* DATA FOR ANALYSIS

-------------------------

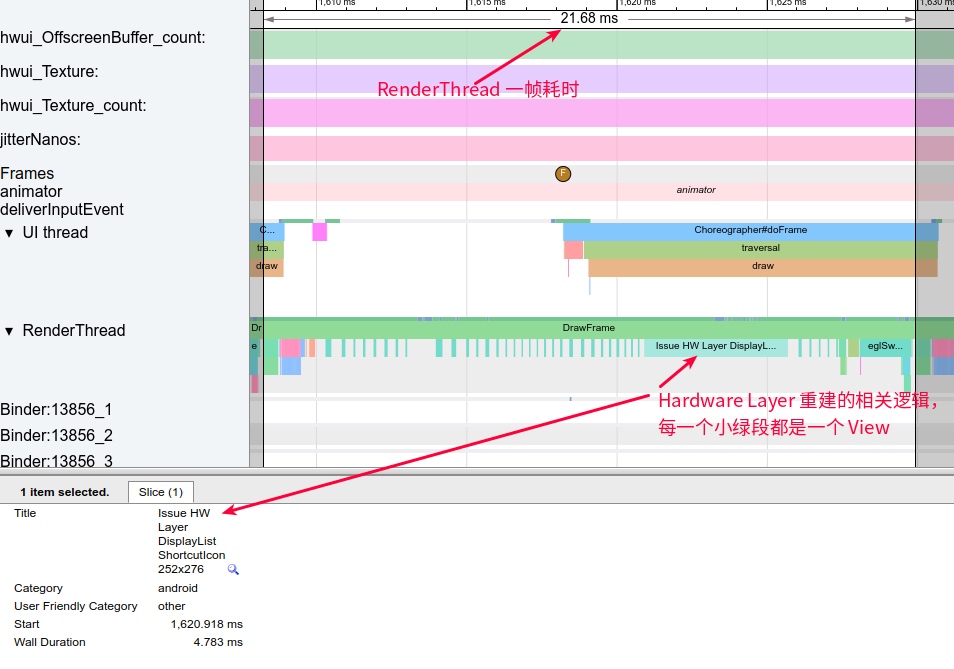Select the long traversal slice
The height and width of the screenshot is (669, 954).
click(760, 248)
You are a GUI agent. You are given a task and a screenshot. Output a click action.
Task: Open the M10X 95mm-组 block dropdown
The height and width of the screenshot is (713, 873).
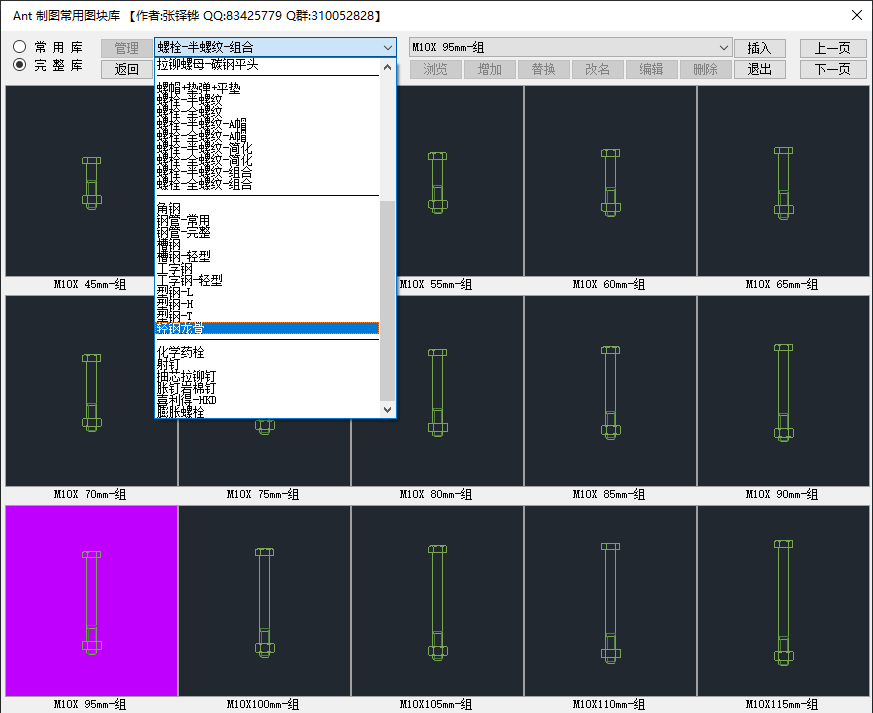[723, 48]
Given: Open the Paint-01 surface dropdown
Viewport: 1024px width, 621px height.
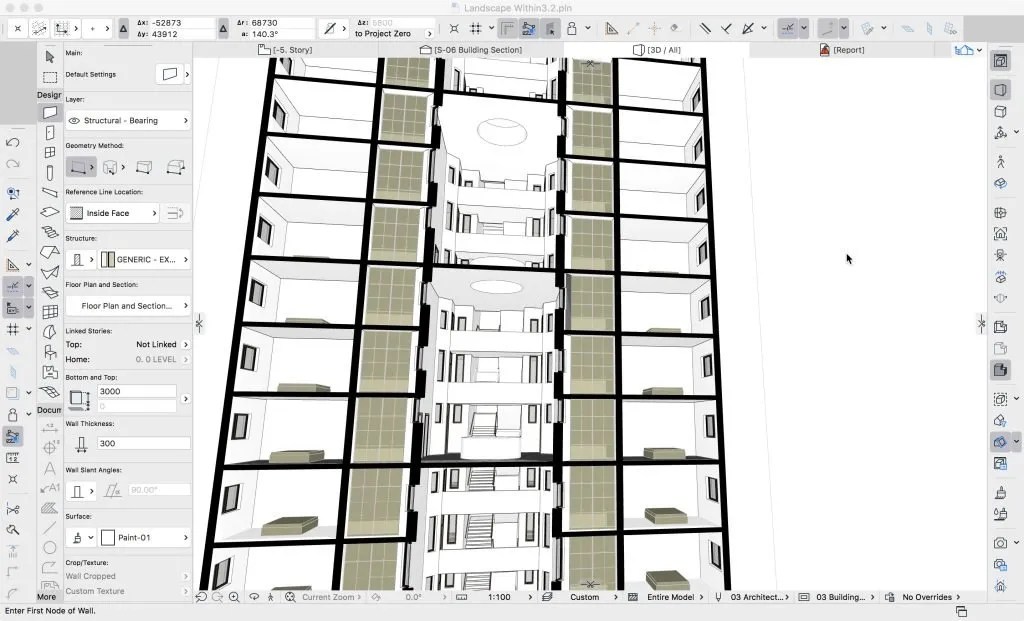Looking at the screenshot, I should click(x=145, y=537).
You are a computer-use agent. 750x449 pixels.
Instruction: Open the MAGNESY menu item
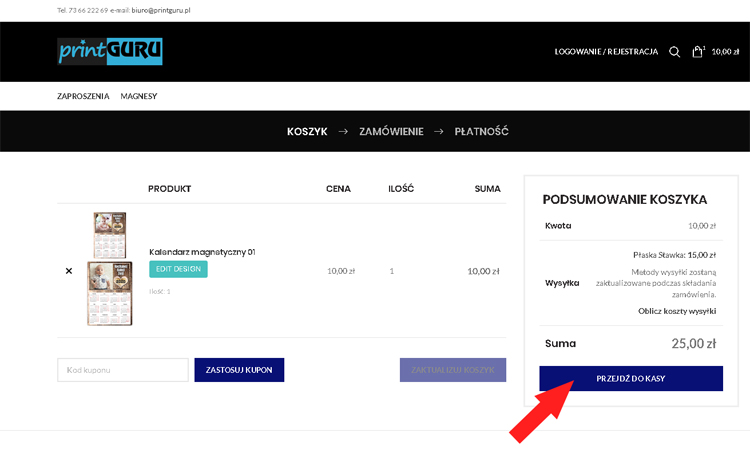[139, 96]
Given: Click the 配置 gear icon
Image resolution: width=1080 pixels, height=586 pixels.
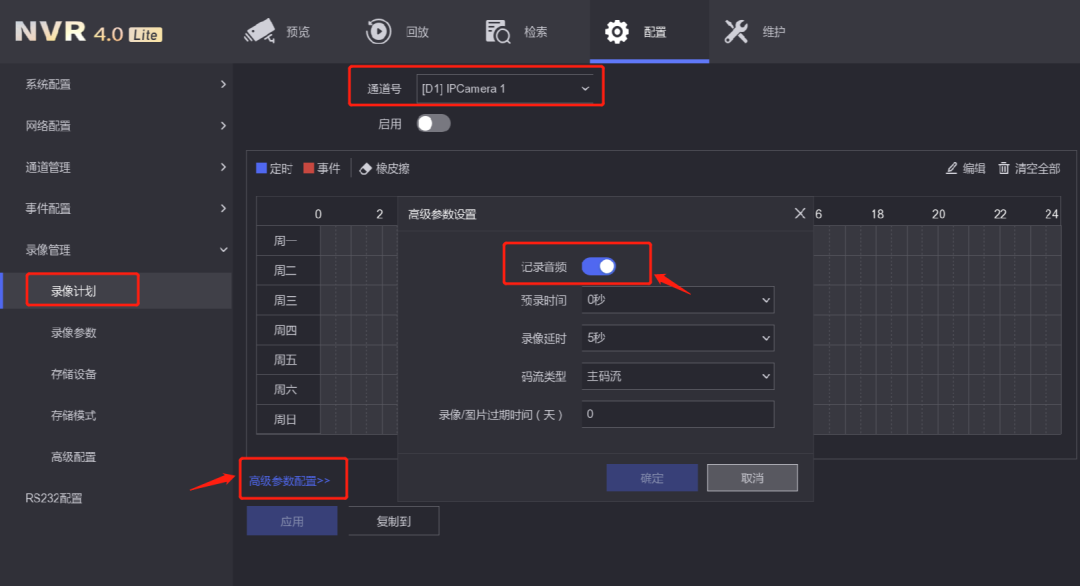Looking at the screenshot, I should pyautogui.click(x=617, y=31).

-------------------------

* ACTION ITEM
From the line with "You are a GUI" through the last line of the entries above, transcribe everything exactly, both ends included, but not the pictures.

* OUTPUT OF THE EXERCISE
You are a GUI agent. You are given a task and a screenshot. Output a click action.
Task: Open the M10X 95mm-组 block dropdown
The height and width of the screenshot is (713, 873).
[723, 48]
Given: Open the Paint-01 surface dropdown
Viewport: 1024px width, 621px height.
Looking at the screenshot, I should click(x=145, y=537).
You are a computer-use agent. 750x449 pixels.
Instruction: Open the MAGNESY menu item
[139, 96]
Given: Click the 配置 gear icon
Image resolution: width=1080 pixels, height=586 pixels.
Looking at the screenshot, I should pyautogui.click(x=617, y=31).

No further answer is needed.